NCERT Solutions for Exercise 1.3 Class 10 Maths Chapter 1 - Real Numbers

Q1 Prove that $\sqrt 5$ is irrational.

Answer:

Let us assume $\sqrt{5}$ is rational, which means it can be written in the form $\frac{p}{q}$ where p and q are co-primes and $q\neq 0$

$\\\sqrt{5}=\frac{p}{q}$

Squaring both sides, we obtain

$\\\left ( \sqrt{5} \right )^{2}=\left (\frac{p}{q} \right )^{2}\\$

$5=\frac{p^{2}}{q^{2}}\\$

$p^{2}=5q^{2}$

From the above equation, we can see that p² is divisible by 5, therefore, p will also be divisible by 5, as 5 is a prime number. $(i)$

Therefore, p can be written as 5r

p = 5r

p² = (5r)²

5q² = 25r²

q² = 5r²

From the above equation, we can see that q² is divisible by 5, Therefore, q will also be divisible by 5 as 5 is a prime number. $(ii)$

From (i) and (ii), we can see that both p and q are divisible by 5. This implies that p and q are not co-primes. This contradiction arises because our initial assumption that $\sqrt{5}$ is rational was wrong. Hence proved that $\sqrt{5}$ is irrational.
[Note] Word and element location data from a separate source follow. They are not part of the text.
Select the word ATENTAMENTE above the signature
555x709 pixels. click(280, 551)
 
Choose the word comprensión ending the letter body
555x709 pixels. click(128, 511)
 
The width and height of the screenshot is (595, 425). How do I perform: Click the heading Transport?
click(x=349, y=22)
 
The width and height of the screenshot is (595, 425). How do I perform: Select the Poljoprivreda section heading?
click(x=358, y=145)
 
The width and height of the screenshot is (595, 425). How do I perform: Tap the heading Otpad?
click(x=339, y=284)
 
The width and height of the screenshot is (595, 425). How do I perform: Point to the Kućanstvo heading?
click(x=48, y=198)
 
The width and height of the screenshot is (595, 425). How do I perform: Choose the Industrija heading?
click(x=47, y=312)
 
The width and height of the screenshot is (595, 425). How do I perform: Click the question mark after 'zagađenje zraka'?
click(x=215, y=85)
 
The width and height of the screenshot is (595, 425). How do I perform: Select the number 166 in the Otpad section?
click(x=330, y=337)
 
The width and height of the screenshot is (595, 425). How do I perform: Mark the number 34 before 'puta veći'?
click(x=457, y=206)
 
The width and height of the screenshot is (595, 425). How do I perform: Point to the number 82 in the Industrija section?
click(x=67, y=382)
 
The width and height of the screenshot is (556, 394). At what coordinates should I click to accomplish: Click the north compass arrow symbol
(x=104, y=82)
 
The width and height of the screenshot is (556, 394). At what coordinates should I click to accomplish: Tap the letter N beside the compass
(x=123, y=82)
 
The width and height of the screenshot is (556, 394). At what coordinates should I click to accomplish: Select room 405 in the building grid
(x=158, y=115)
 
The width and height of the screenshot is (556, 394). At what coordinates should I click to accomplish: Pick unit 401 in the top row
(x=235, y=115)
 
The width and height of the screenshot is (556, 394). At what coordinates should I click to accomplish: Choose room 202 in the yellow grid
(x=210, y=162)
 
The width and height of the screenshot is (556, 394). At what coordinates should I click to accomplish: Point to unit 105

Q2 Prove that $3 + 2 \sqrt 5$ is irrational.

Answer:

Let us assume $3 + 2 \sqrt 5$ is rational, this means it can be written in the form $\frac{p}{q}$ where p and q are co-prime integers.

$\\3+2\sqrt{5}=\frac{p}{q}$

$2\sqrt{5}=\frac{p}{q}-3$

$\sqrt{5}=\frac{p-3q}{2q}$

As p and q are integers $\frac{p-3q}{2q}\\$ would be rational, which contradicts the fact that $\sqrt{5}$ is irrational. This contradiction arises because our initial assumption that $3 + 2 \sqrt 5$ is rational was wrong. Therefore $3 + 2 \sqrt 5$ is irrational.

Q3 Prove that the following are irrationals :

(i) $\frac{1}{\sqrt 2}$

Answer:

Let us assume $\frac{1}{\sqrt{2}}$ is rational, this means it can be written in the form $\frac{p}{q}$ where p and q are co-prime integers.

$\frac{1}{\sqrt{2}}=\frac{p}{q}$

$\sqrt{2}=\frac{q}{p}$

Since p and q are co-prime integers $\frac{q}{p}$ will be rational, which contradicts the fact that $\sqrt{2}$ is irrational. This contradiction arises because our initial assumption that $\frac{1}{\sqrt{2}}$ is rational was wrong. Therefore $\frac{1}{\sqrt{2}}$ is irrational.

Q3 (2) Prove that the following are irrationals :

(ii) $7 \sqrt 5$

Answer:

Let us assume $7 \sqrt 5$ is rational, this means it can be written in the form $\frac{p}{q}$ where p and q are co-prime integers.

$7\sqrt{5}=\frac{p}{q}$

$\sqrt{5}=\frac{p}{7q}$

As p and q are integers $\frac{p}{7q}\\$ would be rational, which contradicts the fact that $\sqrt{5}$ is irrational. This contradiction arises because our initial assumption that $7 \sqrt 5$ is rational was wrong. Therefore $7 \sqrt 5$ is irrational.

Q3 (3) Prove that the following are irrationals : $6 + \sqrt 2$

Answer:

Let us assume $6 + \sqrt 2$ is rational, this means it can be written in the form $\frac{p}{q}$ where p and q are co-prime integers.

$6+\sqrt{2}=\frac{p}{q}$

$\sqrt{2}=\frac{p}{q}-6$

$\sqrt{2}=\frac{p-6q}{q}$

As p and q are integers $\frac{p-6q}{q}$ would be rational, which contradicts the fact that $\sqrt{2}$ is irrational. This contradiction arises because our initial assumption that $6 + \sqrt 2$ is rational was wrong. Therefore $6 + \sqrt 2$ is irrational.